Babies With Three Parents: Is This A Green Light For The End Of Disability?
There’s something very scary on the front page of today’s Guardian. They report that the UK government has backed a new IVF technique that uses DNA from three people.
This means that babies could have three biological parents- one father and two mothers. It sounds like the stuff of science fiction.
The technique, known as mitochondrial transfer, would allow doctors to prevent major childhood diseases- and genetic physical disabilities such as muscular dystrophy. These are passed on through the genes of a mother.
It was pioneered in Britain at Newcastle University, and targets conditions known as mitochondrial disorders. These affect parts of the body that need the most energy, including the brain and muscles.
The move was announced in London yesterday by Dame Sally Davies, the chief medical officer for England. She called the procedure a ‘life saving treatment.’
A consultation by the Human Fertilisation and Embryology Authority published in March suggested the public was generally supportive of the technology. Draft regulations are expected to be ready this autumn.
If MPs approve regulations due to be debated in parliament next year, Britain would be the first country to offer the radical treatment. Doctors would be able to apply for permission to offer the procedure on the NHS before the end of 2014.
The procedure makes genetic modifications to an embryo that will pass down to all future generations. So there could be unforeseen complications much later for any babies born in this way. Also, although the technique has been shown to work in animals, it has never been tested in humans so far.
These are serious concerns which must be carefully considered before this idea goes any further. However, neither of these are the main reason why the idea worries me.
This idea raises many serious ethical issues. As a person disabled since birth, the ethical issues that most concern me relate to disability, disabled people and the value of our lives.

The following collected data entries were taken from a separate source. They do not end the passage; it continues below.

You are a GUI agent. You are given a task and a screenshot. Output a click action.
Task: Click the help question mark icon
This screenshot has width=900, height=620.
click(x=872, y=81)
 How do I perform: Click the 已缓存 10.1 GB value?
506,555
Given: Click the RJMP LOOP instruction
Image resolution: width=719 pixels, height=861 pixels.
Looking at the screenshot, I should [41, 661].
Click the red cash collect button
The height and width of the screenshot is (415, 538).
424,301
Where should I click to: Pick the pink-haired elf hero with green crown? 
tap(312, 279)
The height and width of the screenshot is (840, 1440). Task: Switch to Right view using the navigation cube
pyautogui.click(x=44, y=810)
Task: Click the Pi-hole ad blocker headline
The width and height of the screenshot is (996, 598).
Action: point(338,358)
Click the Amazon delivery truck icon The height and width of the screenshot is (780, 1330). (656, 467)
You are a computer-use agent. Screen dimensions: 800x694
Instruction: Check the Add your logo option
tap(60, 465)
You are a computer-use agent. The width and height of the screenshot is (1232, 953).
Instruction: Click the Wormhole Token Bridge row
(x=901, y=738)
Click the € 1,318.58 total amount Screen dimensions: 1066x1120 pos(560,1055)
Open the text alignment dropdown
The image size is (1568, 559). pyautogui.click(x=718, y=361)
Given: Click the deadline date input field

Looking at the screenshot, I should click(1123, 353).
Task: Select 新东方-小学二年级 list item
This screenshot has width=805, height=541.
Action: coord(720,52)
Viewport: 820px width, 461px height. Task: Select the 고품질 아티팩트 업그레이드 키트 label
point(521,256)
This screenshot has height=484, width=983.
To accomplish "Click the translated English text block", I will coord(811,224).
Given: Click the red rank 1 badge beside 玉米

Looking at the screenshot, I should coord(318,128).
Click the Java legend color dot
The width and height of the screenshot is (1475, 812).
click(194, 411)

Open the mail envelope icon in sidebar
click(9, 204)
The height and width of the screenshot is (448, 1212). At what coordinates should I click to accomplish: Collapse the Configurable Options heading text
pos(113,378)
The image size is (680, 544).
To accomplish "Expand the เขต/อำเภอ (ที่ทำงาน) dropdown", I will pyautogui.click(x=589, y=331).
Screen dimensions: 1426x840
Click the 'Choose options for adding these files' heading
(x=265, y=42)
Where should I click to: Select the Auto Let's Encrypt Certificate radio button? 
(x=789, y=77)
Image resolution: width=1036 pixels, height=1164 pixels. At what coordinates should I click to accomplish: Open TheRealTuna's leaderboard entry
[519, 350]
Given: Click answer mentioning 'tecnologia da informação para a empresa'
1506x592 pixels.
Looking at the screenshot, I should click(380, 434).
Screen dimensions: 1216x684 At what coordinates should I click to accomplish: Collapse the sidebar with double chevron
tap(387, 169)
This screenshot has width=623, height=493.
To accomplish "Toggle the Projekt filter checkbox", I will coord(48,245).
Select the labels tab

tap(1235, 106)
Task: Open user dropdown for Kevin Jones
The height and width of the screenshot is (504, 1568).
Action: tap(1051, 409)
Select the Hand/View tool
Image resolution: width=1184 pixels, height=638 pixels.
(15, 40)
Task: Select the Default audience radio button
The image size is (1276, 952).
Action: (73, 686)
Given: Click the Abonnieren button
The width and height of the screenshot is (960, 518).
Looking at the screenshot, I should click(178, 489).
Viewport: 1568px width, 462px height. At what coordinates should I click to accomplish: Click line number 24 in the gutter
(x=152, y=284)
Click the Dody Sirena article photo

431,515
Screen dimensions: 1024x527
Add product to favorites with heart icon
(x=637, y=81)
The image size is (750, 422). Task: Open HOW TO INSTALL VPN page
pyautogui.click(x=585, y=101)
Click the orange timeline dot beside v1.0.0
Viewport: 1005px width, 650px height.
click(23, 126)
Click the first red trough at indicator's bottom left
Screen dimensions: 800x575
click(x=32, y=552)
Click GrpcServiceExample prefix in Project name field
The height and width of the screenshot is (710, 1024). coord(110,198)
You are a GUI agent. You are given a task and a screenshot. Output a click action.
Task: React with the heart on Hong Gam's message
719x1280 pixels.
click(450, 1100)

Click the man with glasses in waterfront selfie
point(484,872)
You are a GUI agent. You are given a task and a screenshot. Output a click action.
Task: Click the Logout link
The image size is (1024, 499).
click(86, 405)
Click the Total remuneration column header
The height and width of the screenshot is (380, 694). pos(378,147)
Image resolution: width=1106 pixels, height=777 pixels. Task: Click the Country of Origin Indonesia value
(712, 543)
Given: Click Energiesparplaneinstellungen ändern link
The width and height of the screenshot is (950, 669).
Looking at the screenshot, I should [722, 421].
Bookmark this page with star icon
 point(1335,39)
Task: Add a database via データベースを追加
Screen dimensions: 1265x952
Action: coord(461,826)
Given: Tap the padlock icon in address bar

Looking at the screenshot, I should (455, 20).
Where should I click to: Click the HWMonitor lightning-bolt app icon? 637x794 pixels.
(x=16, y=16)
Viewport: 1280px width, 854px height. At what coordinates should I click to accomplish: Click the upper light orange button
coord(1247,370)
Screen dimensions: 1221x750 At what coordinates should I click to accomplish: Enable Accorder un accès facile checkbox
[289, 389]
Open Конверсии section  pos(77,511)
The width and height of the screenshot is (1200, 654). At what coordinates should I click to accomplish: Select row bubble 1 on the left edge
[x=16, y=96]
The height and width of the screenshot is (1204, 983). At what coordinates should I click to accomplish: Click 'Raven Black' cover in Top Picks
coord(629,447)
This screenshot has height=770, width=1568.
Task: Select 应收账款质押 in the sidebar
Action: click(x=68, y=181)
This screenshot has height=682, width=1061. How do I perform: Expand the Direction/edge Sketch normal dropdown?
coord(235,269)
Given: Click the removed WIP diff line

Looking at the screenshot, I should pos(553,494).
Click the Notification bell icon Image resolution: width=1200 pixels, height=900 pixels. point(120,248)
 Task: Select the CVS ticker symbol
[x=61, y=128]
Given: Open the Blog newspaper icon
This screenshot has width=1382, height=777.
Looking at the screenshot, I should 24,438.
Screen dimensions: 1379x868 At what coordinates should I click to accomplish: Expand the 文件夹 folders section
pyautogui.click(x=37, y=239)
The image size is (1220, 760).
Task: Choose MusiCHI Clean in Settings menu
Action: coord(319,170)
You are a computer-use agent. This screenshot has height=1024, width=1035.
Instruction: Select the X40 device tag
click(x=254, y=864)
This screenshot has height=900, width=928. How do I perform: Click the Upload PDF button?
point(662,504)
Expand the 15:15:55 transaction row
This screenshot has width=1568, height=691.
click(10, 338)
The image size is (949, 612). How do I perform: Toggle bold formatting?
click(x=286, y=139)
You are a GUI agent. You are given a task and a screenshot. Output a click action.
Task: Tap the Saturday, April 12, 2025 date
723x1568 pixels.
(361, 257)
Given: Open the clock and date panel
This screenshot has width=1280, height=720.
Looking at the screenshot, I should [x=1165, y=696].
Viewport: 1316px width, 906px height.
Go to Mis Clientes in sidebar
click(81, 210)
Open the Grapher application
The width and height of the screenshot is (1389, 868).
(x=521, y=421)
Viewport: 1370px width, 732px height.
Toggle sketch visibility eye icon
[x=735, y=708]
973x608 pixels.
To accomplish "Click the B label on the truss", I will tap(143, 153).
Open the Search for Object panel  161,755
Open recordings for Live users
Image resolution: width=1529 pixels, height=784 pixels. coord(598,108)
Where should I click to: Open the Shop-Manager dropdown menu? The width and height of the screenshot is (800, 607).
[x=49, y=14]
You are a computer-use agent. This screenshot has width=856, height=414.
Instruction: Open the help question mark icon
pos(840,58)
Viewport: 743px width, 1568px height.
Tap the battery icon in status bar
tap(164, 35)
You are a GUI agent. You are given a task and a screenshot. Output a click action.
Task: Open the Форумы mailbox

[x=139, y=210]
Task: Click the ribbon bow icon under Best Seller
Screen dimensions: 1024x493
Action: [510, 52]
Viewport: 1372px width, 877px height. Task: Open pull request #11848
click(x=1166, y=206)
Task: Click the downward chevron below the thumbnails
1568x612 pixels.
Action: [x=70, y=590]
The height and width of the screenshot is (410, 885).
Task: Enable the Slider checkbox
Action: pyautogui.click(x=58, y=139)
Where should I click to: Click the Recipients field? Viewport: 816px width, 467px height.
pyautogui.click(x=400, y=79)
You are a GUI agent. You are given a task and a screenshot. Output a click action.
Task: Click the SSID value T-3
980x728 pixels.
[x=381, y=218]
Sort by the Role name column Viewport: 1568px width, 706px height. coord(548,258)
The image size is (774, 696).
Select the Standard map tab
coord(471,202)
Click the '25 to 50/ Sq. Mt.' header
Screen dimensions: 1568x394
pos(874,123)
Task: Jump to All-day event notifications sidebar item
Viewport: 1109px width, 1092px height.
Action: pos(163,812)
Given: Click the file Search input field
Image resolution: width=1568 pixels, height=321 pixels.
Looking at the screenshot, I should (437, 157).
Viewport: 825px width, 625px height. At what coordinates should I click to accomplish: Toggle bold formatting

My personal belief has always been that every life is equally valuable. However, what does the idea of eliminating genetic disabilities suggest about the value of the lives of people who already have these conditions? What does it suggest about the value of the lives of people who are born disabled whose conditions are not genetic? About the value of the lives of those who become disabled later in life due to an accident?
Are our lives worth so little that potential parents should be encouraged to consider doing something so drastic, so unnatural, to eliminate the possibility of having a child like us?
Parenthood takes much more than biology, but there’s no doubt that biology is very important. Don’t women with faulty mitochondria deserve the joy of having their own, biological children? Or is there a suggestion that they can somehow help having this fault in their DNA? Surely they can’t- any more than disabled people can help being disabled.
The idea of the procedure being available on the NHS- to anyone, for free, is something that I find particularly worrying.
By giving a green light to the possibility of this procedure, has the Government also given a green light to the start of a world without people born with disabilities? Are we, today, one step closer to such a world?
What does that say about how people like me, who are born disabled, are seen by the mainstream world we live in today, where this procedure is not yet available?
A final, even more worrying thought. In a world where no one is born with a disability, how will those who become disabled later in life be treated?
The idea of babies having three parents will sound, to most, like it has come from another planet. It has certainly given me thoughts that have left me shivering with fear.